** Task to complete **
Your answer should be the exact lines of the data below from the one containing "You are a GUI" through the one containing "644x358 pixels."; please include nothing else.

** Opening Supplied data block **

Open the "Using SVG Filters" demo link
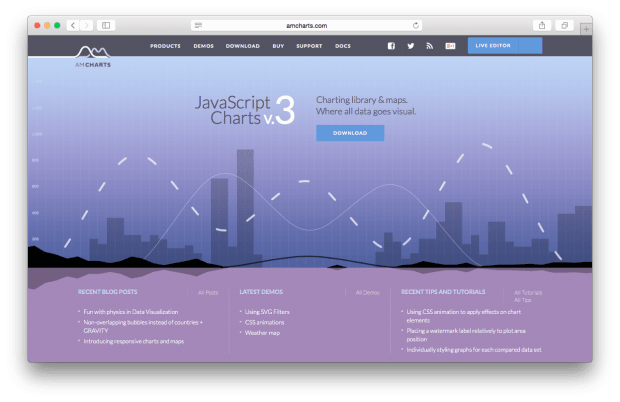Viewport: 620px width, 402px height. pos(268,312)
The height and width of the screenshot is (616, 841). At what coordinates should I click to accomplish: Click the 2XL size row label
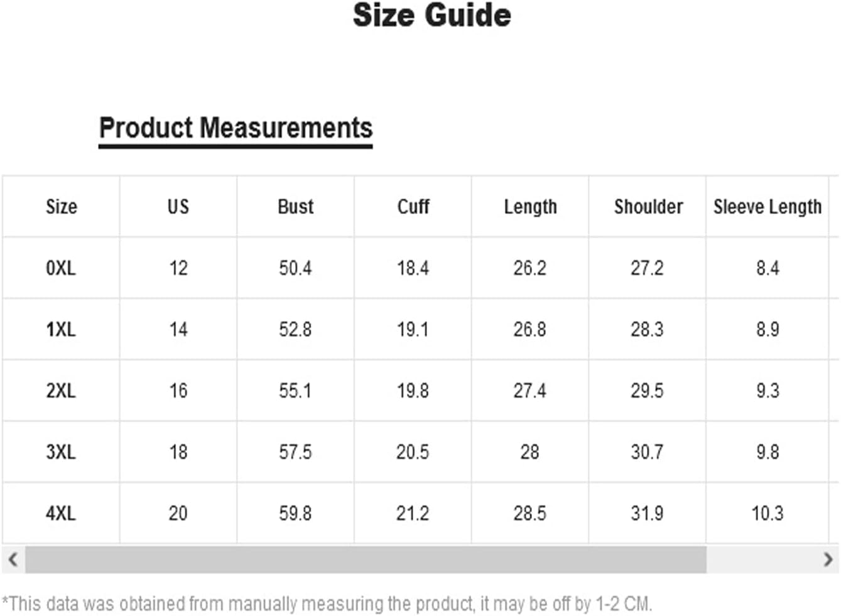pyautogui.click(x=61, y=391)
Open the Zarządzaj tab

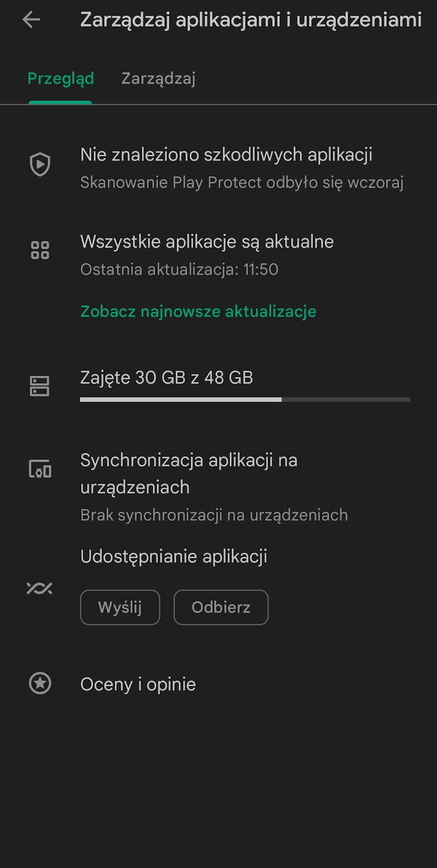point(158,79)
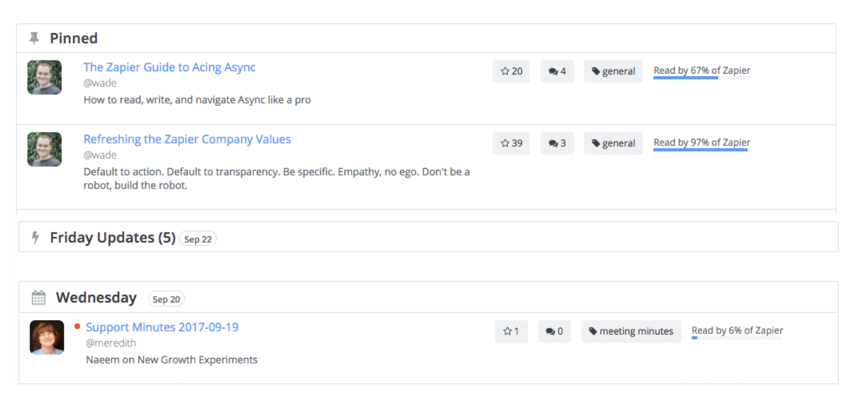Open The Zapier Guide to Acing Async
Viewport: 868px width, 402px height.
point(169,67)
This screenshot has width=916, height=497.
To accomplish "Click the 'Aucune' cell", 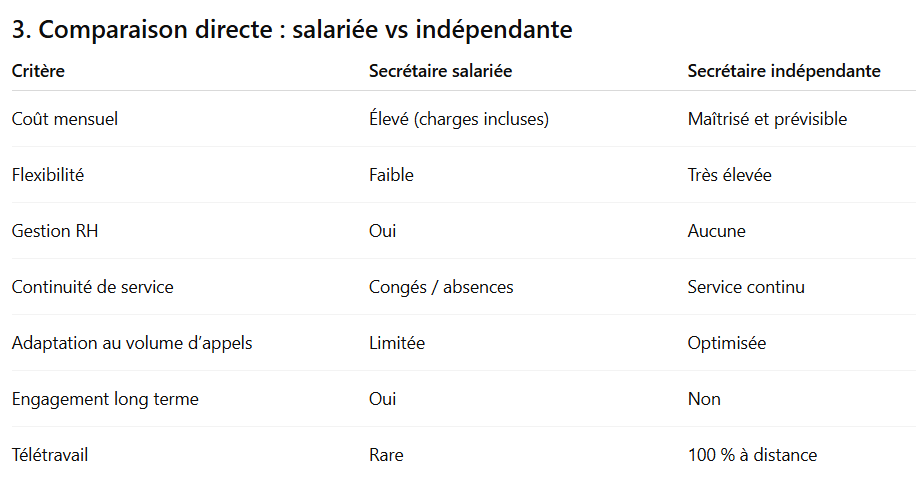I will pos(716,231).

** Closing Supplied data block **
** Opening Supplied data block **

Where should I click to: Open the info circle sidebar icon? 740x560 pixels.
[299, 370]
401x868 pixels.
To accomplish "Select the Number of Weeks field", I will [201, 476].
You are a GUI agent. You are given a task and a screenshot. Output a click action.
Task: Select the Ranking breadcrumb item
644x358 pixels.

** Closing Supplied data block **

** Answer area **
You are a GUI agent. You are given a task and a screenshot. Output a click action.
Task: Select the Ranking breadcrumb item
644x358 pixels.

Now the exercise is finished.